- Opening Delimiter -
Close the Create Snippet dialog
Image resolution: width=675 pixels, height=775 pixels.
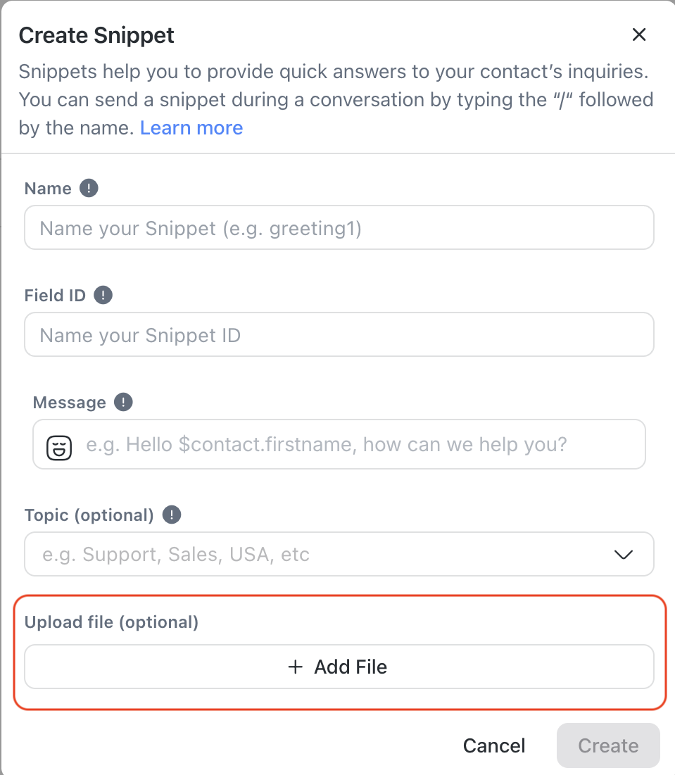[x=638, y=35]
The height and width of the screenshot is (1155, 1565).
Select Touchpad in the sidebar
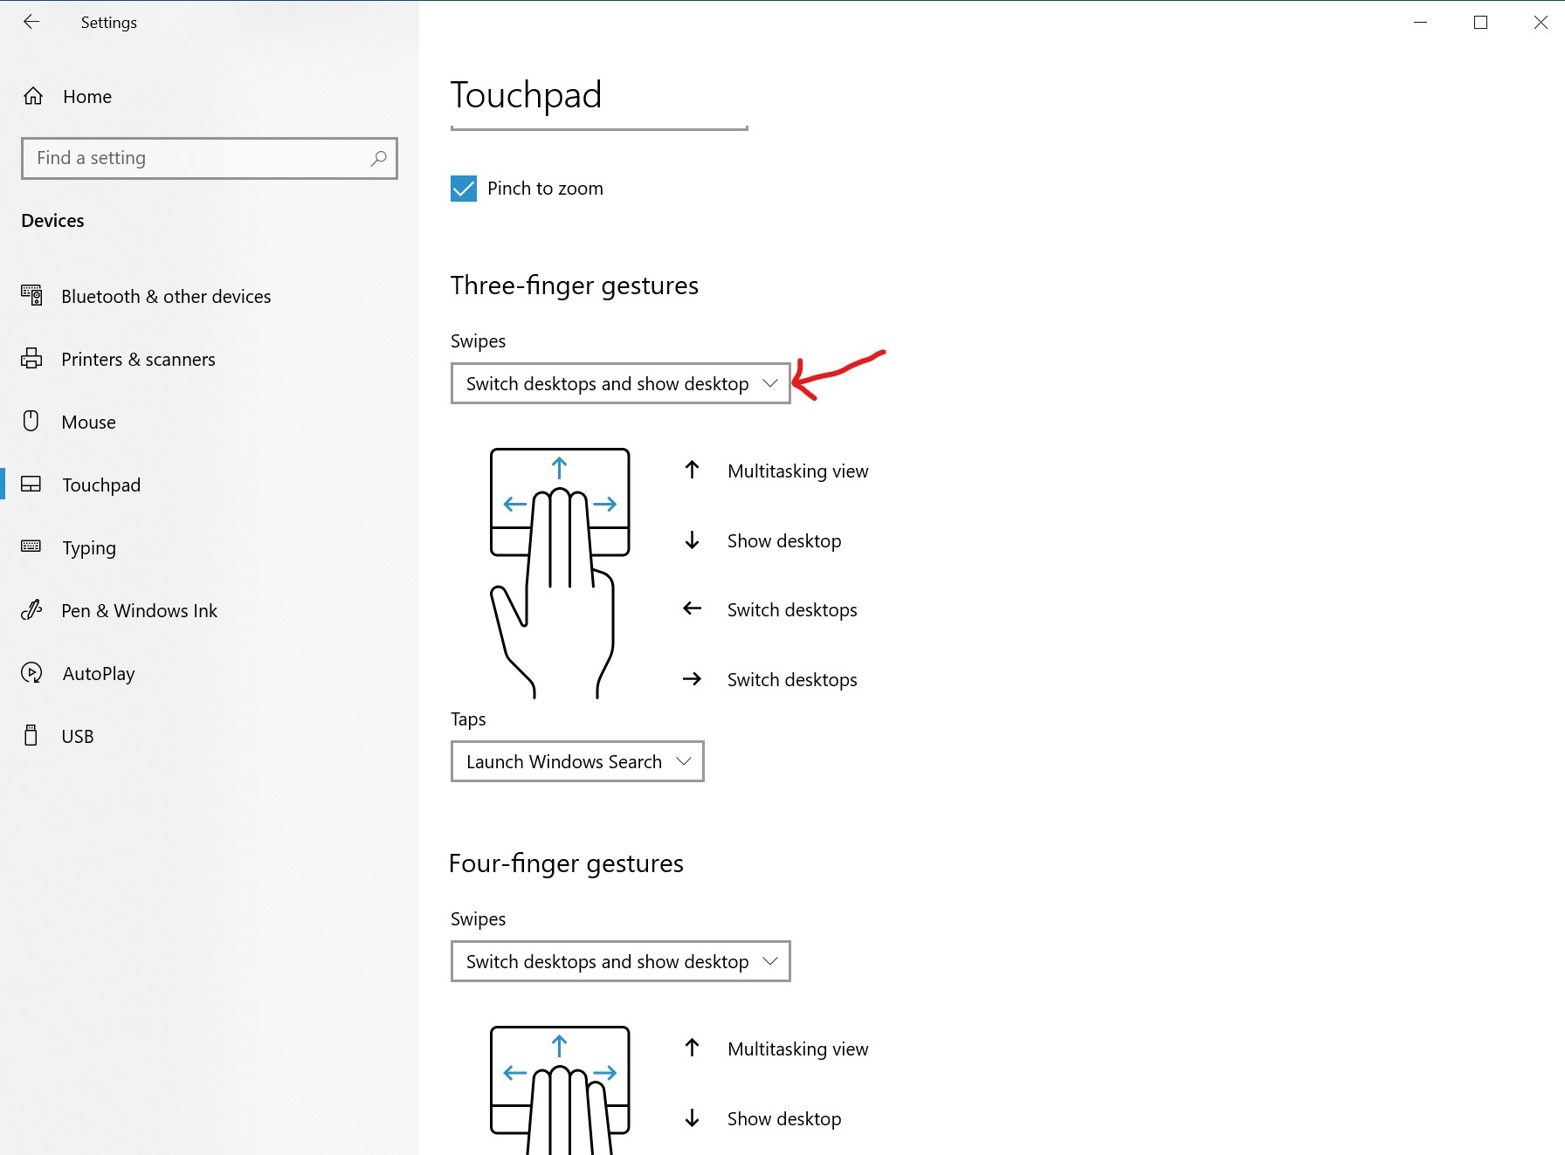(101, 485)
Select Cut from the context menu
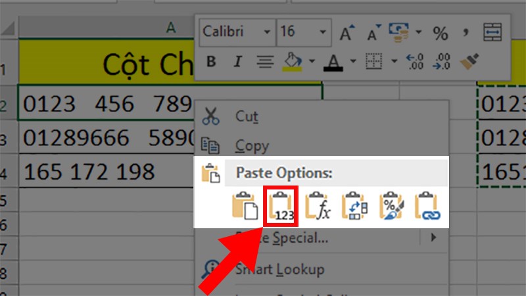The height and width of the screenshot is (296, 526). pos(247,117)
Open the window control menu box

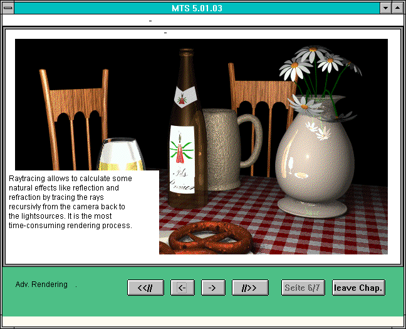(x=8, y=8)
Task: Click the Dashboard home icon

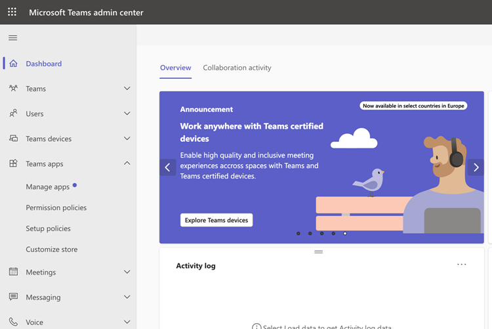Action: (13, 64)
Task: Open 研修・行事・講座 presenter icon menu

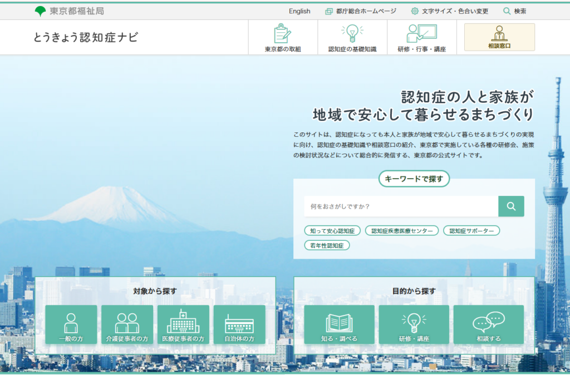Action: click(x=421, y=38)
- Closing Delimiter -
> [Task brief]: The whole listing, minus its images, should be repeated exactly.

> [Result of this exercise]:
Close the Create Snippet dialog
Image resolution: width=675 pixels, height=775 pixels.
[x=638, y=35]
The height and width of the screenshot is (1155, 1565).
Select Touchpad in the sidebar
(101, 485)
Select Cut from the context menu
The height and width of the screenshot is (296, 526). pos(247,117)
Open the window control menu box

(x=8, y=8)
Task: Click the Dashboard home icon

Action: (13, 64)
Task: Open 研修・行事・講座 presenter icon menu

Action: click(x=421, y=38)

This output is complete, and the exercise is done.